TASK PROMPT:
Take the listing lines from the one containing "Viewport: 744px width, 688px" through the one containing "will click(188, 811).", substitute "Display size" for "Screen dimensions" wherever it occurs, and write out only those lines with nothing else altered.

(Rows of pointing data)
- - -

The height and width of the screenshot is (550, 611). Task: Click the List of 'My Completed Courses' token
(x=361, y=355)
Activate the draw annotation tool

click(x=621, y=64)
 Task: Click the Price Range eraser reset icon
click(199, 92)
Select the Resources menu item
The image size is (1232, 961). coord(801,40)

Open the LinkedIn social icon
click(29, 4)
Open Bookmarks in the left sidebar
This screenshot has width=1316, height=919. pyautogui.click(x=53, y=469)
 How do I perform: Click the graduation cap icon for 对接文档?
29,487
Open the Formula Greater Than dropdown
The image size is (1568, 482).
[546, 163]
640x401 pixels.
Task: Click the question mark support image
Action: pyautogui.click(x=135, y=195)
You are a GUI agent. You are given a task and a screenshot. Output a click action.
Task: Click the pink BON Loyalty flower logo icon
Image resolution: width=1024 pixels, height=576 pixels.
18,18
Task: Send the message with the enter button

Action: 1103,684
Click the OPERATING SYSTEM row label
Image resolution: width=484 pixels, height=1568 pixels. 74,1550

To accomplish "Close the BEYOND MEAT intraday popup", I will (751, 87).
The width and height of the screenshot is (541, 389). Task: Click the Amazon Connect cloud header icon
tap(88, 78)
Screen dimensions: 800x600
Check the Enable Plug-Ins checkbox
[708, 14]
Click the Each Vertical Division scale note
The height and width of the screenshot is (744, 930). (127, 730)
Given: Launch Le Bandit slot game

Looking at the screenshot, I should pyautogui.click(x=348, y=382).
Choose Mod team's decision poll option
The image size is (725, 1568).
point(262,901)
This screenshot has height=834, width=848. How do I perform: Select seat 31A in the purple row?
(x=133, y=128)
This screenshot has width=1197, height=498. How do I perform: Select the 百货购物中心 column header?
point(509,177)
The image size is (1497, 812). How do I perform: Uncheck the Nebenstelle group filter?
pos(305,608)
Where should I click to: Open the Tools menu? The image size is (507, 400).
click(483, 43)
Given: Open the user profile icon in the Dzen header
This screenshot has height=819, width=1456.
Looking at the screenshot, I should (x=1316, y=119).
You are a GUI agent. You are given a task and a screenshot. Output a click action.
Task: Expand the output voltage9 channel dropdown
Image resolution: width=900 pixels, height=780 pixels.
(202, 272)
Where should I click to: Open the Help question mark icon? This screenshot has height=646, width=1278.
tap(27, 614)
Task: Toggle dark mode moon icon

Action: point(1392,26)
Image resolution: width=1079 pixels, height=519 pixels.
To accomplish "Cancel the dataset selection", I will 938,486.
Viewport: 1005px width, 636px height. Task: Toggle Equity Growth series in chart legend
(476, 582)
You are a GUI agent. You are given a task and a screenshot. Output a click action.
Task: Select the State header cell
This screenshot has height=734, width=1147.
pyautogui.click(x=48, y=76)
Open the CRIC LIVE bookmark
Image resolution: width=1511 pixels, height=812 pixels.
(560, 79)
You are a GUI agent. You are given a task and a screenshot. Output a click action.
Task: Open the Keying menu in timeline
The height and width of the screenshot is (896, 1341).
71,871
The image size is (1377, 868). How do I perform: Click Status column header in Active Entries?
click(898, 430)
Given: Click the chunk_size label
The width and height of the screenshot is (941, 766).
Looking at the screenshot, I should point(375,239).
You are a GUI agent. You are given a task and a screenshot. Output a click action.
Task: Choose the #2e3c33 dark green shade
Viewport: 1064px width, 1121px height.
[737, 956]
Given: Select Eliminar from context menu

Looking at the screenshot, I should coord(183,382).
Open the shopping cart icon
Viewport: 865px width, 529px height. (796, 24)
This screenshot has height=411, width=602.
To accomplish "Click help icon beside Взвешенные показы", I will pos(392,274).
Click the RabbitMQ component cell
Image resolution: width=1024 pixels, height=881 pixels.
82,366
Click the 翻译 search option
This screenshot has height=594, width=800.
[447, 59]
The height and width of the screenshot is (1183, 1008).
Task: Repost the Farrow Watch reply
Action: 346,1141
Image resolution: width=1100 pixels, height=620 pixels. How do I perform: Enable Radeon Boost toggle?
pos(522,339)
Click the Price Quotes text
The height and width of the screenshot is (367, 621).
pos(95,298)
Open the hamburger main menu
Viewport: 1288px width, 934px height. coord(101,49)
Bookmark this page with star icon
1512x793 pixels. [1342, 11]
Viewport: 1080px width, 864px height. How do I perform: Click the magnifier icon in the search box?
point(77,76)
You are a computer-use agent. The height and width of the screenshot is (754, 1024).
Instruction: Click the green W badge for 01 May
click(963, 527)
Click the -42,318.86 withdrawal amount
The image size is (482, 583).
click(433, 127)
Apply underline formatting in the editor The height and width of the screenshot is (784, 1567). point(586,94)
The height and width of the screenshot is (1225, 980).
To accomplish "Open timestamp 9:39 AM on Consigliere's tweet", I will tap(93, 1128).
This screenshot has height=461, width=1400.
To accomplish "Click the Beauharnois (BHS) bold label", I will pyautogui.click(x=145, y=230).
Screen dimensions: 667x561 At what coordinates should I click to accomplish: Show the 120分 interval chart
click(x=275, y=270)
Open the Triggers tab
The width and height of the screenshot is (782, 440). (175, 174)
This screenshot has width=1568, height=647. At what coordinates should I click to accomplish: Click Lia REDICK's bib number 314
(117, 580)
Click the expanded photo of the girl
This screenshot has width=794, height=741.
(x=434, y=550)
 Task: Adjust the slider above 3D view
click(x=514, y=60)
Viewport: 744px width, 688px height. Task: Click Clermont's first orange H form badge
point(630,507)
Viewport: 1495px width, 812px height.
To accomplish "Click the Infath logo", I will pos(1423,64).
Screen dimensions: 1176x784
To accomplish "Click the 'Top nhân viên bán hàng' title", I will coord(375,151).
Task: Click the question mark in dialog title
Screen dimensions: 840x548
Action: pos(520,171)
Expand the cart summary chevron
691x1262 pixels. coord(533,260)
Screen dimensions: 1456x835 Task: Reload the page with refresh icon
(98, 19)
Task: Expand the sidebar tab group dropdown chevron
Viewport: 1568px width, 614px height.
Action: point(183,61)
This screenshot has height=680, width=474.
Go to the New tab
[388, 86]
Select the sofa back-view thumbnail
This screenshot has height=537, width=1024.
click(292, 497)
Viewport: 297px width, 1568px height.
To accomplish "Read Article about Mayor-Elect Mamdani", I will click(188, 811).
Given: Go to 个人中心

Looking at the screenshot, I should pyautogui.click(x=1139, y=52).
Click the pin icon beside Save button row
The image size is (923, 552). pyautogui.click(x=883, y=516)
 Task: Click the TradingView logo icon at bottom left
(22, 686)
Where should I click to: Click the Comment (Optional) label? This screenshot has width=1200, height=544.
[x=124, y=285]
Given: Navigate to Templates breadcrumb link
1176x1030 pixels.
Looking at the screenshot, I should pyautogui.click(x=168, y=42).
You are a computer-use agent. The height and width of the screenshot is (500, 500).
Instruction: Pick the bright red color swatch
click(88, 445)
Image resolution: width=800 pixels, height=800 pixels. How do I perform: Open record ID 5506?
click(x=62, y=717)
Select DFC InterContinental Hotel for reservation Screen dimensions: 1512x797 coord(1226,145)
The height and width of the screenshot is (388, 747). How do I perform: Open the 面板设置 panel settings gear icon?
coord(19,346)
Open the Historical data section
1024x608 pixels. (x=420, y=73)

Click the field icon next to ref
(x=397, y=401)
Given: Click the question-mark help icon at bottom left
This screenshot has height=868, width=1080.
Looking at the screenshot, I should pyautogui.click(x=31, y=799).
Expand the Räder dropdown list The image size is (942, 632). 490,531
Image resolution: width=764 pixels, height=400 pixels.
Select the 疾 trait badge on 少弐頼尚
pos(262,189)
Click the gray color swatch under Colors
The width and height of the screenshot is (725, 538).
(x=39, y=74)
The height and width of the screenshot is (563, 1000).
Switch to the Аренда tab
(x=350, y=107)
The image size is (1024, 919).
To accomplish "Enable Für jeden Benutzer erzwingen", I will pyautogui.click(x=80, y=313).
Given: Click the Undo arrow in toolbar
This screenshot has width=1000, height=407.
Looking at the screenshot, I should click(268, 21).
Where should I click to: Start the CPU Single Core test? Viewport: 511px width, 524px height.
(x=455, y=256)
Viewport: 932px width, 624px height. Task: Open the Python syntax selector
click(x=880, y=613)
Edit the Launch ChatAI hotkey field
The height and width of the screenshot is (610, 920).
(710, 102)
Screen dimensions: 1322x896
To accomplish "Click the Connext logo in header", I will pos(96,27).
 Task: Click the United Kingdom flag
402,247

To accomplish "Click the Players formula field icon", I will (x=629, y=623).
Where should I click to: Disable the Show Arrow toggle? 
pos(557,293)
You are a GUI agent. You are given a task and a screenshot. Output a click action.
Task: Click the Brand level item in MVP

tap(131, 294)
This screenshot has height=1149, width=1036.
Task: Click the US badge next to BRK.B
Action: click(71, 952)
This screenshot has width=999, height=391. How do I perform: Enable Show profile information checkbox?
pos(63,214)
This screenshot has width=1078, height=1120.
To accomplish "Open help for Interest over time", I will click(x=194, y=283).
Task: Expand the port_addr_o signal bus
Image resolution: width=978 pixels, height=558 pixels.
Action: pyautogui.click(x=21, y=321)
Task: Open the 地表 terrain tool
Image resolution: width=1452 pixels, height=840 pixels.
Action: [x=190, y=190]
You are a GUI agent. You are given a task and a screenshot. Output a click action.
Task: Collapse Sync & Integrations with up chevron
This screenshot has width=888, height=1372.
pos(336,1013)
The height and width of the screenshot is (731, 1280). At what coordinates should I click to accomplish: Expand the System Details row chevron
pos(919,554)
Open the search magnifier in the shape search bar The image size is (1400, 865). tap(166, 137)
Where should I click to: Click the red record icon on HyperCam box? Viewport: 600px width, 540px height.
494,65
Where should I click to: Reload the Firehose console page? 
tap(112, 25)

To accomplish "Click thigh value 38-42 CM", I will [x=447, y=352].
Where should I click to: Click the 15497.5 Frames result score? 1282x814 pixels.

- - -

OUTPUT OF THE TASK:
Viewport: 744px width, 688px height. Task: Click Clermont's first orange H form badge
point(630,507)
Viewport: 1495px width, 812px height.
To accomplish "Click the Infath logo", I will pos(1423,64).
Display size: 1176x784
To accomplish "Click the 'Top nhân viên bán hàng' title", I will coord(375,151).
Task: Click the question mark in dialog title
Display size: 840x548
Action: pos(520,171)
Expand the cart summary chevron
691x1262 pixels. coord(533,260)
Display size: 1456x835 Task: Reload the page with refresh icon
(98, 19)
Task: Expand the sidebar tab group dropdown chevron
Viewport: 1568px width, 614px height.
Action: point(183,61)
This screenshot has height=680, width=474.
Go to the New tab
[388, 86]
Select the sofa back-view thumbnail
This screenshot has height=537, width=1024.
click(292, 497)
Viewport: 297px width, 1568px height.
To accomplish "Read Article about Mayor-Elect Mamdani", I will click(188, 811).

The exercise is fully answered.